→ **Assignment**
From the line containing "The image size is (1200, 597)." to the line containing "Image resolution: width=1232" in the entries below, reproduce every line exactly, ends included. Nothing else belongs in the copy, and no pictures.

→ **Collected data**

>>>>

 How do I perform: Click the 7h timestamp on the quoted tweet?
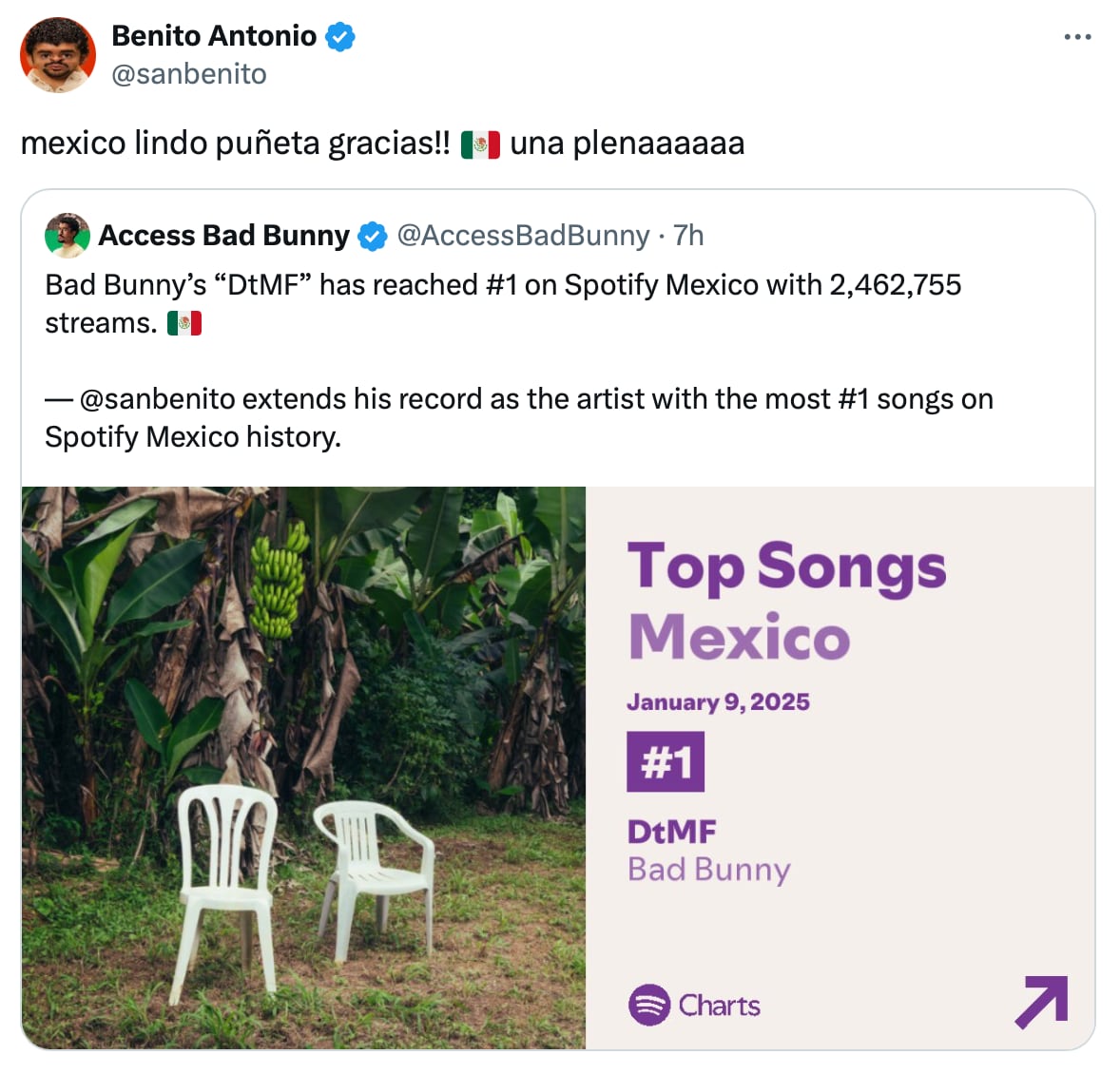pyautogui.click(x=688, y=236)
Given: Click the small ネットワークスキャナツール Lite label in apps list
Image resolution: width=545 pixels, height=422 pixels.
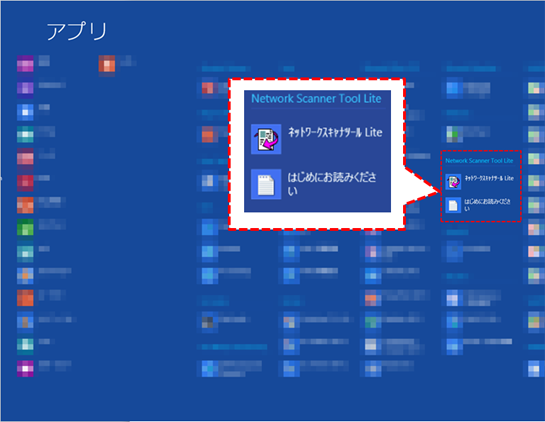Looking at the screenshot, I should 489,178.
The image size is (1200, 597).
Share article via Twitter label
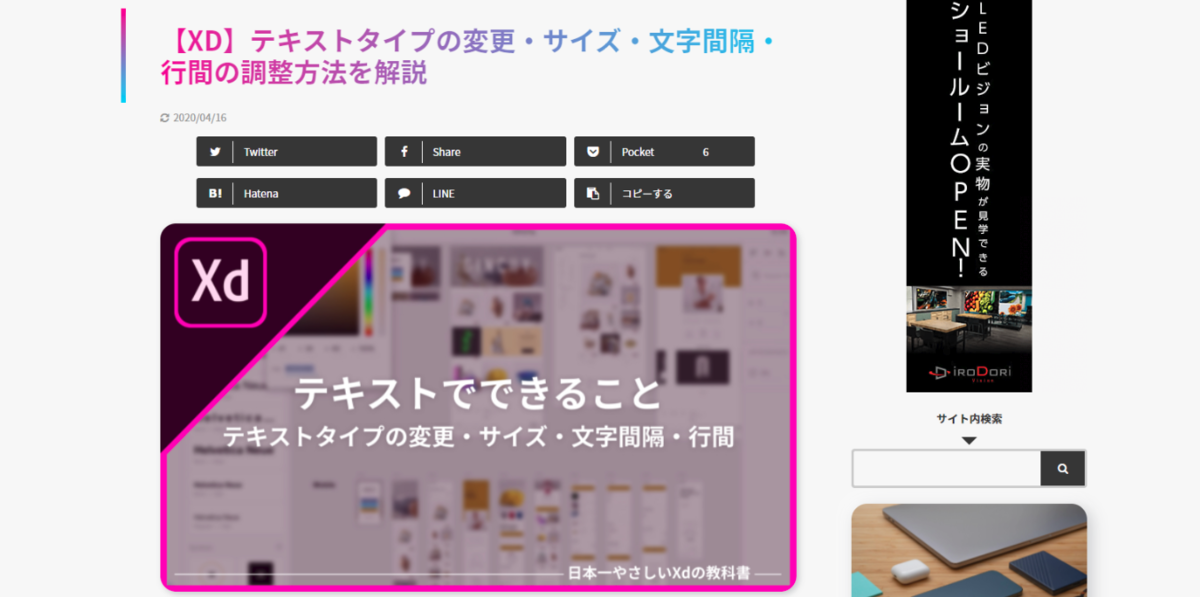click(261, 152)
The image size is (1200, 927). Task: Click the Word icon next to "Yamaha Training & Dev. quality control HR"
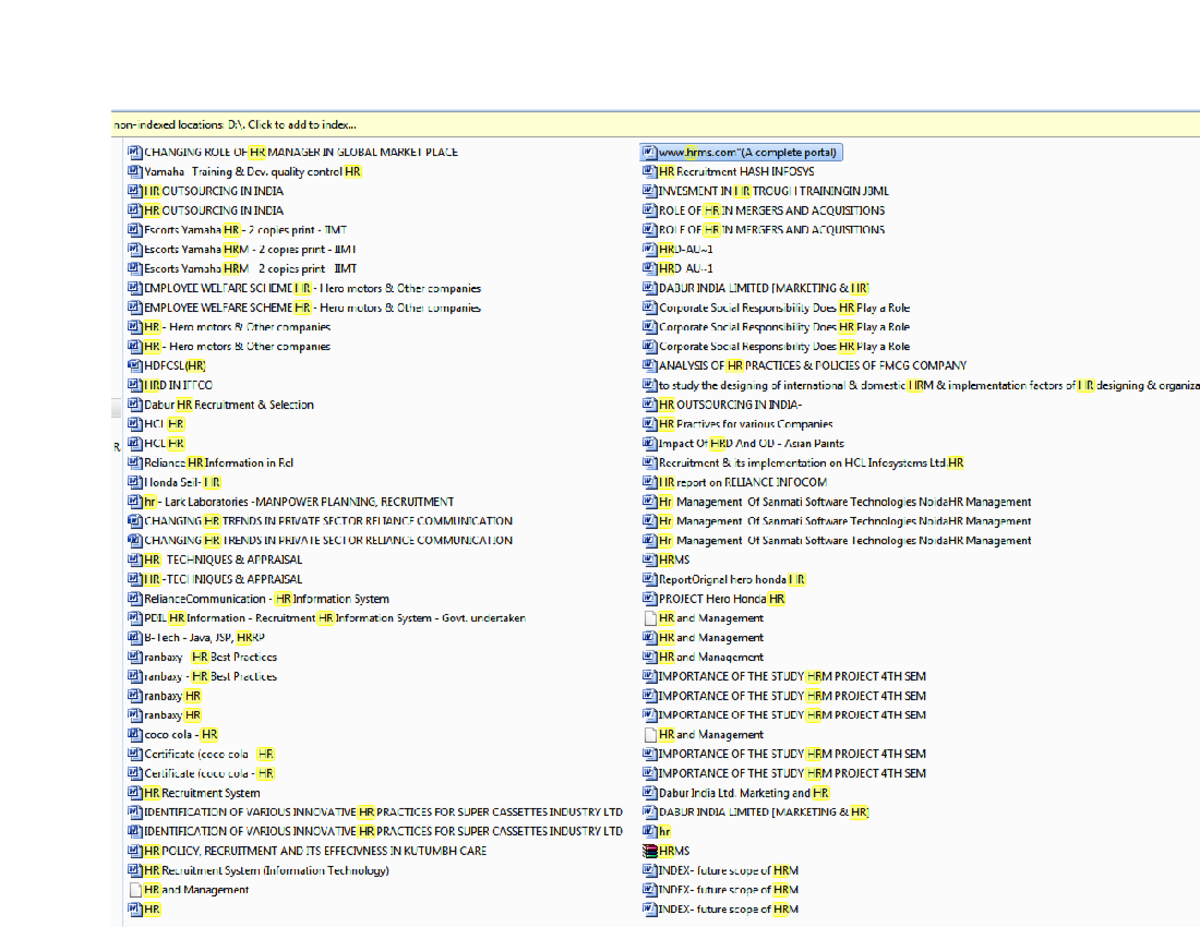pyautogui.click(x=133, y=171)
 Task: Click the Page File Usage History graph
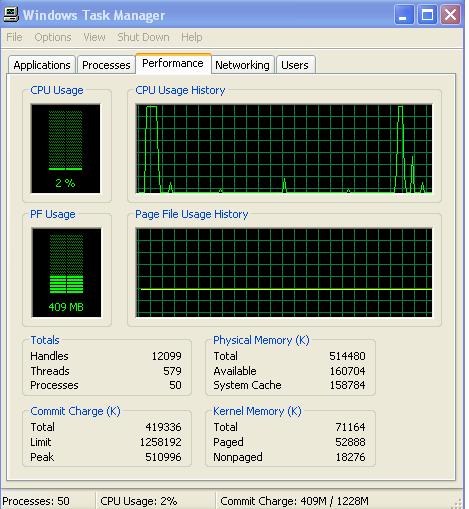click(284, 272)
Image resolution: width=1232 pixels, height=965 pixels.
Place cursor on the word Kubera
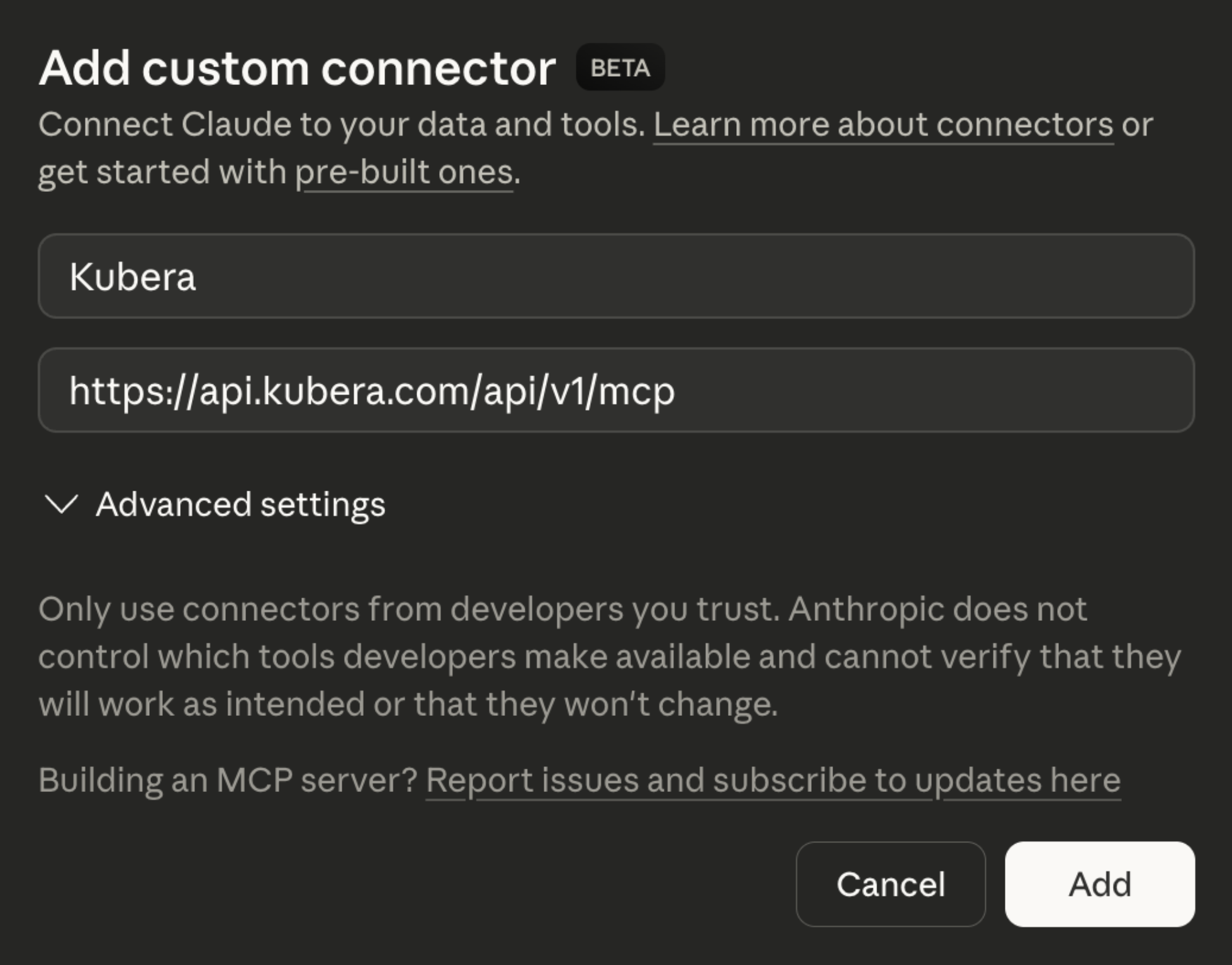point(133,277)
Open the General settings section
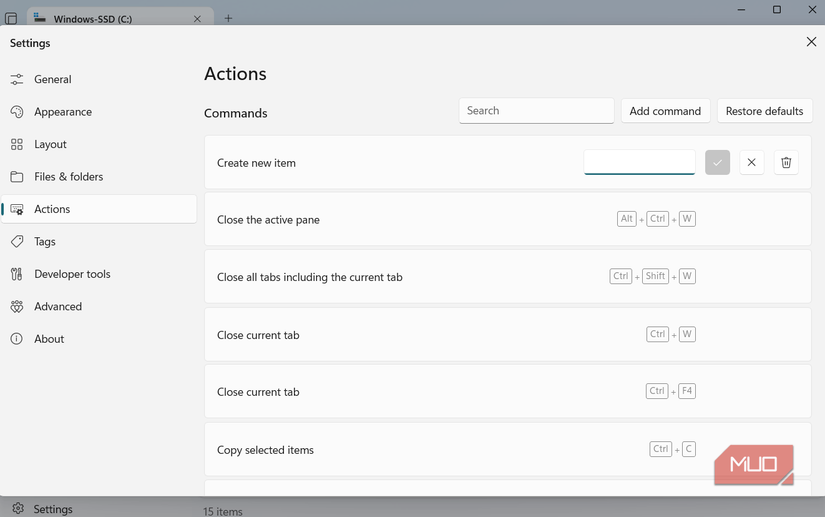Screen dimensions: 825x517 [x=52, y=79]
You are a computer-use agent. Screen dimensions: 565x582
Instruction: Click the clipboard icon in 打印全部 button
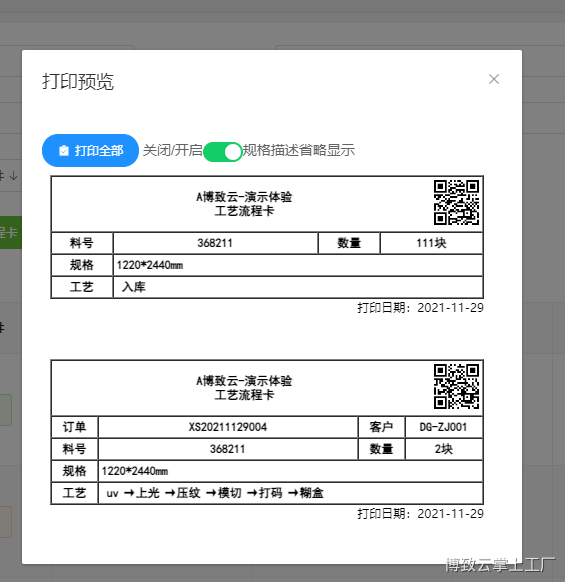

<<<<

→ **Expected answer**
The image size is (1200, 597).
Share article via Twitter label
click(261, 152)
The image size is (1200, 927). Task: Click the Word icon next to "Yamaha Training & Dev. quality control HR"
pyautogui.click(x=133, y=171)
 Task: Click the Page File Usage History graph
click(284, 272)
Image resolution: width=1232 pixels, height=965 pixels.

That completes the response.